Problem 1
Reproduce the entries verbatim, covering everything from the line containing "Image resolution: width=633" down to the line containing "Image resolution: width=1974", with both of those lines included.

Document extract
============

“One” by Metallica has a famous section at 4:32 where... | News | Coagulopath

“One” by Metallica has a famous section at 4:32 where Lars Ulrich plays a syncopated sextuplets on the kick drums (6 beats on, 2 beats off)…and then James Hetfield doubles it on guitar. The effect is dramatic: the guitar sounds like a machine gun.

The effect wouldn’t have worked if he’d played the cello. There’s something natural about the pairing of electric guitars and automatic guns. Although not a full rhyme, they’re at least a slant rhyme for each other. The force. The percussion. The volume. The way they harness bolts, pins, voltage, and steel to amplify something in the human condition.

But there are many guns, and if you’re drawing a comparison with high-gain metal, there’s only one gun that fits the bill. The most famous gun.

In 22 June 1941, the Wehrmacht tide overflowed Russia’s borders. Millions of Russians were killed, and millions more were wounded. In the latter category was a mechanically-inclined man called Mikhail Kalashnikov, who spent his convalescence studying mechanics and firearm design. After a few false starts and setbacks, he created his masterpiece: a gas-powered imitation of German assault rifles called the Avtomat Kalashnikova 1947 – more famously known as the AK-47.

============

Problem 2
In the essay on Metallica's "One" and the AK-47, what did Mikhail Kalashnikov study during his convalescence?

============

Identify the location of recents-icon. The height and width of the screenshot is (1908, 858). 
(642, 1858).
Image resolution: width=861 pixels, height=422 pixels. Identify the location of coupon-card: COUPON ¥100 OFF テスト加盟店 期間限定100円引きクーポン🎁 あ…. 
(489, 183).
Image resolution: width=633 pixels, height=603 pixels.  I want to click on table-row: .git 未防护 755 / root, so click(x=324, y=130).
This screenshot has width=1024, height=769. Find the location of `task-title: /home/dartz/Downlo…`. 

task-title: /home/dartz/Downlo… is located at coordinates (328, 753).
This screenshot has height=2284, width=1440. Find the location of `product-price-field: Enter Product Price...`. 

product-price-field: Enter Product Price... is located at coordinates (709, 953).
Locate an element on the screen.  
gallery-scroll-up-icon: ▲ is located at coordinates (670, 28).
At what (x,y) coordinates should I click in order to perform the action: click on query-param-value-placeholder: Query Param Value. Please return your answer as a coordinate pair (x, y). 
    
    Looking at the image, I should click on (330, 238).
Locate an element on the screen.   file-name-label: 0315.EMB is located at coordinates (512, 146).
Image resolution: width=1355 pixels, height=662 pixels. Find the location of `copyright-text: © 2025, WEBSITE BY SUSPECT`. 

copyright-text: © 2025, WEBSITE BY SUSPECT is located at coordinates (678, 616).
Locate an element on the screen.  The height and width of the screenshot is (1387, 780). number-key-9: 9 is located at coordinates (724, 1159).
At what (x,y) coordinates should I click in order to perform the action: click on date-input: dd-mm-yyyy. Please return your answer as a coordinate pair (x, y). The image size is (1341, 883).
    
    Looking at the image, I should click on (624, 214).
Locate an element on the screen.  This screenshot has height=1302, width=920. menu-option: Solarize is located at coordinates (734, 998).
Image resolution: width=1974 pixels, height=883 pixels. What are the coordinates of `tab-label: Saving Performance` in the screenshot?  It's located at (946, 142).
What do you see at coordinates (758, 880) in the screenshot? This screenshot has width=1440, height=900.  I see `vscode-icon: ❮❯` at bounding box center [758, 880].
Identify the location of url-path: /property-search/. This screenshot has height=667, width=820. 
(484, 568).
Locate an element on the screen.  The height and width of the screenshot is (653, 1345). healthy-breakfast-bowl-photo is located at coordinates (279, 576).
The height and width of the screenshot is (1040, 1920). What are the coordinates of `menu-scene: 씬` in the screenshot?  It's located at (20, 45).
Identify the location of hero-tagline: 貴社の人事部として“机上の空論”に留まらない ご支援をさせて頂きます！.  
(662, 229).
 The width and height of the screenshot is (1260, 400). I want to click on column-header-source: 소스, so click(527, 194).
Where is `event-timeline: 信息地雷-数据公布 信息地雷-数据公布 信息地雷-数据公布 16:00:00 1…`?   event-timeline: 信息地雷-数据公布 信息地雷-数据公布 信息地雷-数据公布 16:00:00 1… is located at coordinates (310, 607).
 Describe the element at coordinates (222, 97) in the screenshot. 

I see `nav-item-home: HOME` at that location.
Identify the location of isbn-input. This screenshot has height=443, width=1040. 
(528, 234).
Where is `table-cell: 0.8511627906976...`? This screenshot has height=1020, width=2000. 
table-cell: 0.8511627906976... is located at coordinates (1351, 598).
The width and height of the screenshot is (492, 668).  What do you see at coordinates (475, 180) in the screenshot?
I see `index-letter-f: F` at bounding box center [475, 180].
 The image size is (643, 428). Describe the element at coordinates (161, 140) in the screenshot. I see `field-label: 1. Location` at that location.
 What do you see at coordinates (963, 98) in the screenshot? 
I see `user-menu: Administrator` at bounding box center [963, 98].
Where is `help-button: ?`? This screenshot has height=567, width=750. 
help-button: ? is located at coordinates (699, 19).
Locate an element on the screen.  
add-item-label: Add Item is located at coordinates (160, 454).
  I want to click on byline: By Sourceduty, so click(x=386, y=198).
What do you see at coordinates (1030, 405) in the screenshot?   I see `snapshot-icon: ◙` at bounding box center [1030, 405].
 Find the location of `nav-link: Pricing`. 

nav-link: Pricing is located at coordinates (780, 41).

============

Your response 1
Image resolution: width=633 pixels, height=603 pixels.  I want to click on table-row: .git 未防护 755 / root, so click(x=324, y=130).
This screenshot has width=1024, height=769. Find the location of `task-title: /home/dartz/Downlo…`. 

task-title: /home/dartz/Downlo… is located at coordinates (328, 753).
This screenshot has height=2284, width=1440. Find the location of `product-price-field: Enter Product Price...`. 

product-price-field: Enter Product Price... is located at coordinates (709, 953).
Locate an element on the screen.  
gallery-scroll-up-icon: ▲ is located at coordinates (670, 28).
At what (x,y) coordinates should I click in order to perform the action: click on query-param-value-placeholder: Query Param Value. Please return your answer as a coordinate pair (x, y). 
    
    Looking at the image, I should click on (330, 238).
Locate an element on the screen.   file-name-label: 0315.EMB is located at coordinates (512, 146).
Image resolution: width=1355 pixels, height=662 pixels. Find the location of `copyright-text: © 2025, WEBSITE BY SUSPECT`. 

copyright-text: © 2025, WEBSITE BY SUSPECT is located at coordinates (678, 616).
Locate an element on the screen.  The height and width of the screenshot is (1387, 780). number-key-9: 9 is located at coordinates (724, 1159).
At what (x,y) coordinates should I click in order to perform the action: click on date-input: dd-mm-yyyy. Please return your answer as a coordinate pair (x, y). The image size is (1341, 883).
    
    Looking at the image, I should click on (624, 214).
Locate an element on the screen.  This screenshot has height=1302, width=920. menu-option: Solarize is located at coordinates (734, 998).
Image resolution: width=1974 pixels, height=883 pixels. What are the coordinates of `tab-label: Saving Performance` in the screenshot?  It's located at (946, 142).

Your response 2
Mechanics and firearm design.